((

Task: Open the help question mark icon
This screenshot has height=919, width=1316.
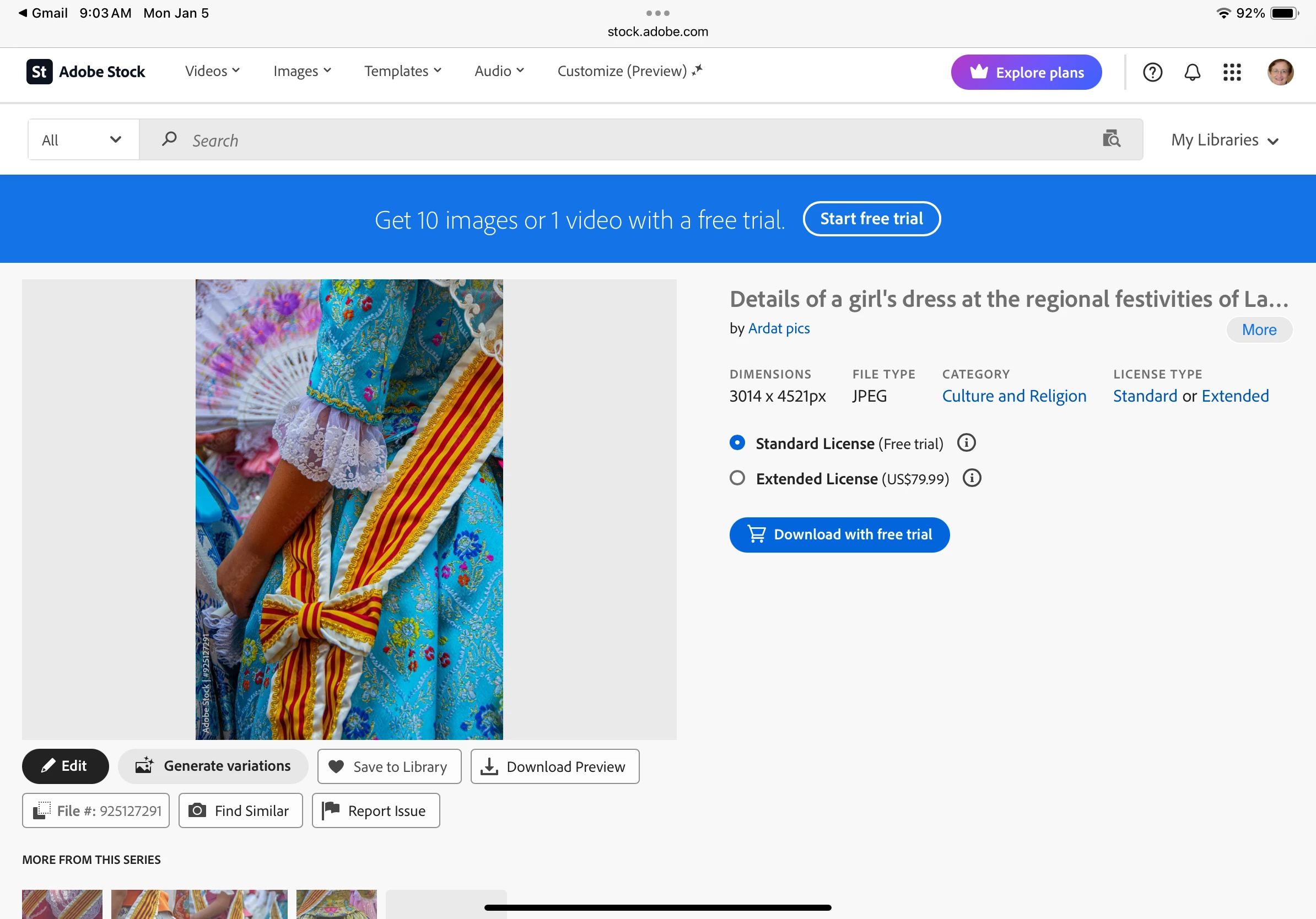Action: [x=1152, y=72]
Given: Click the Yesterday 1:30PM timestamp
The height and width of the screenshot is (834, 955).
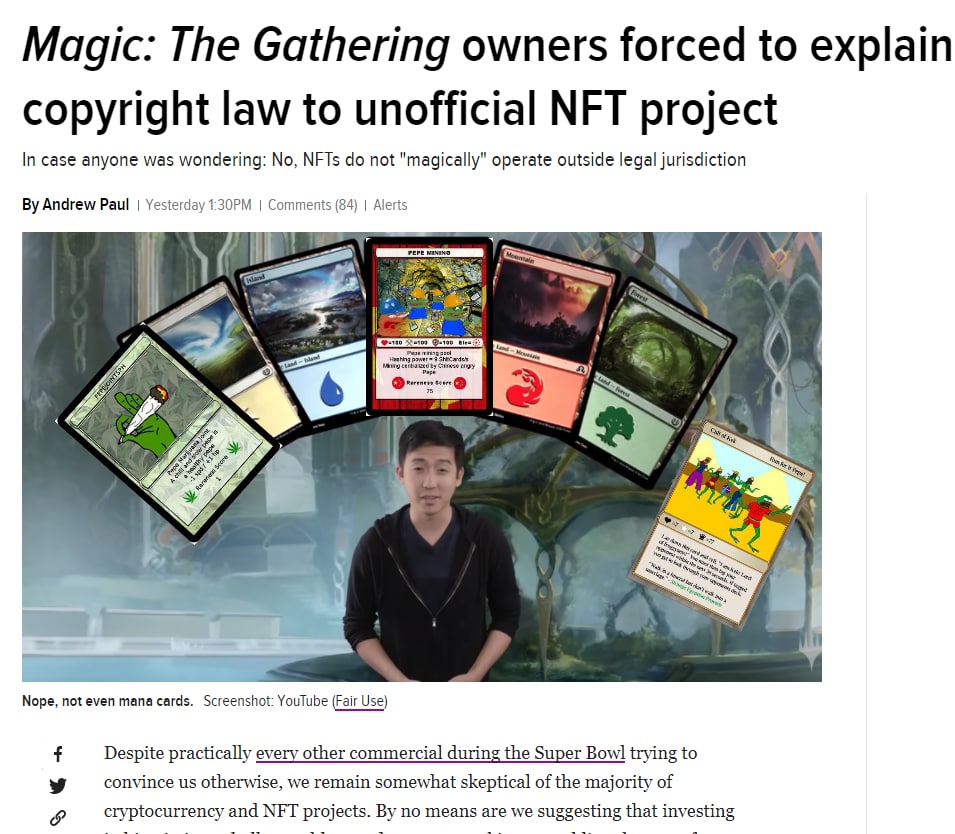Looking at the screenshot, I should click(x=198, y=205).
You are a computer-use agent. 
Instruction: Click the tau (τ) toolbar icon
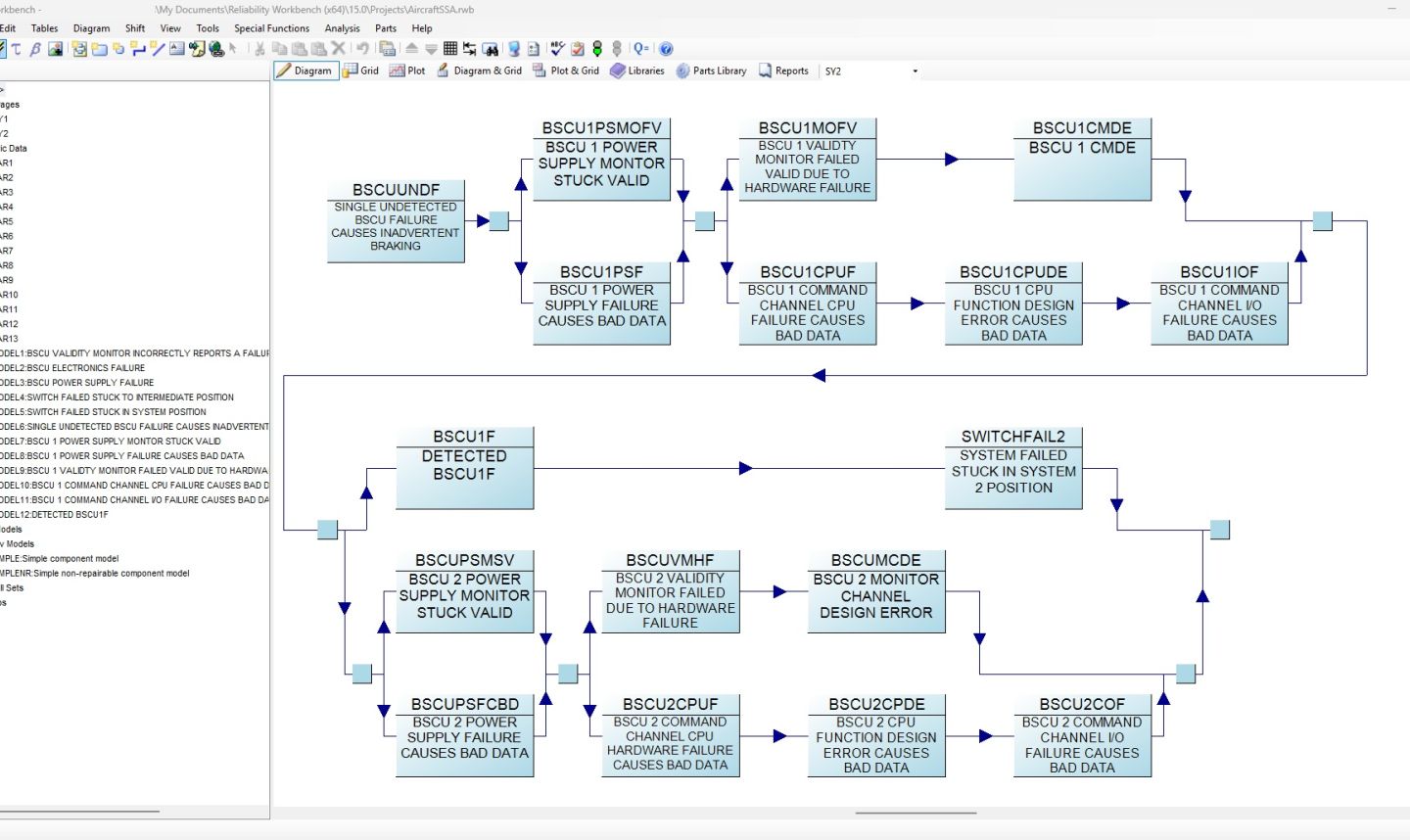point(17,49)
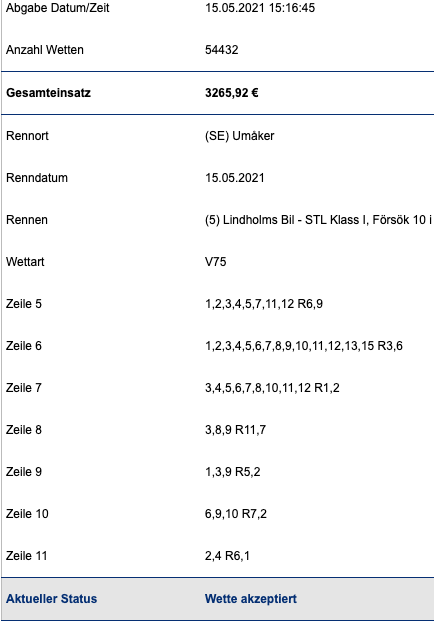This screenshot has width=434, height=621.
Task: Click the Zeile 5 selection numbers
Action: pyautogui.click(x=264, y=304)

))

* _What is being asked_
All of the records should be output exactly as they stand, with pictures omitted.

* _Answer box_
Task: Open the help question mark icon
This screenshot has height=919, width=1316.
Action: [x=1152, y=72]
Given: Click the Yesterday 1:30PM timestamp
The height and width of the screenshot is (834, 955).
Looking at the screenshot, I should click(x=198, y=205).
You are a computer-use agent. 
Instruction: Click the tau (τ) toolbar icon
point(17,49)
This screenshot has width=434, height=621.
Task: Click the Zeile 5 selection numbers
Action: pyautogui.click(x=264, y=304)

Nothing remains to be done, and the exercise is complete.